Please note that your card or profile number without the PIN and password may be required if you contact the Nedbank Private Wealth Service Suite for support. However, we will never ask you to provide your PIN, password or CVV number over the phone or by email.

Web addresses, emails and attachments

The general rule is that you should never open an email or attachment or click on a link if you are not sure why you are receiving it or if it seems suspicious. If in doubt, call the Nedbank Private Bank Service Suite before opening anything. 

• Validate a website address (URL) before you click on it. You can do this by hovering your mouse over the hyperlink. If you long-press a hyperlink on your mobile device, it should also reveal the underlying website address.
  
  
• Beware of any attachments that end in .exe, .zip, .cab, .htm or .jar. These files allow malware to be loaded onto your computer without your knowledge when you click on them. Do not open files that prompt you to execute, install or upgrade software.
  
  
• Always have the latest antivirus software and a robust firewall on all your devices. We recommend that you install the online fraud protection software 'Trusteer Rapport', which is available to all Nedbank Private Wealth clients for free.

Be wary of an email or SMS asking you to click on a link or open an attachment

In this type of scam fraudsters send an email or SMS prompting you to click on a link or open an attachment containing a fake bank statement, proof of payment, or a request to update your online banking profile to prevent your accounts from being blocked.

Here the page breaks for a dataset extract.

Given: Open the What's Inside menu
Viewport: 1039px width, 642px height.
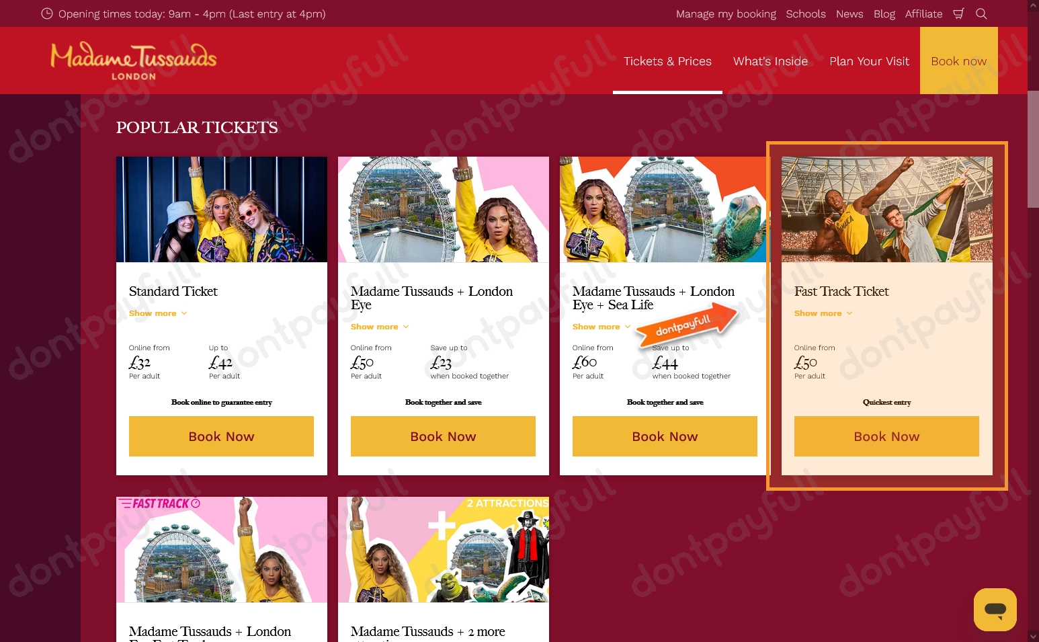Looking at the screenshot, I should point(770,61).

The link typically takes you to a fake web page where you are requested to insert your login details, and the attachment may contain malware that enables the fraudsters to record all your keystrokes. Please don't act on these requests.

Phone calls and SMSes

• Don't trust caller identification software. Fraudsters use number-masking software to make it seem as if you are receiving a call from Nedbank or Nedbank Private Wealth when you are actually not. We will never ask for your login details over the phone.
  
  
• Always read your Approve-it and one-time password (OTP) messages carefully. These messages will indicate that you are about to authorise a payment or enrol for the Nedbank Private Wealth app. If you have not performed either of these functions, reject the transaction or, in the case of an OTP, do not disclose it to anyone. Please report any suspicious messages to us.
  
  
• Look out for SIM swap notifications. Fraudsters do a SIM swap to gain access to your Approve-it messages and OTPs. If you receive an SMS for a SIM swap you did not request, contact your cellphone service provider urgently and contact us to block your accounts.
  
  
• Monitor your cellphone connectivity. If you lose connectivity for no apparent reason while you are transacting, contact your cellphone service provider immediately and contact us to block your accounts.

General tips for more secure banking

• Reduce your instant and beneficiary payment limits. Limit these to the amounts you need to do your day-to-day banking. The higher the limit, the higher your risk exposure.
  
  
• Activate eNotes and card SMS. You will receive real-time SMS notifications of payments made, which will help you to monitor your accounts.
  
  
• Do not access internet banking from any third-party devices, such as those at internet cafés. You have no control over any potential malware on those devices.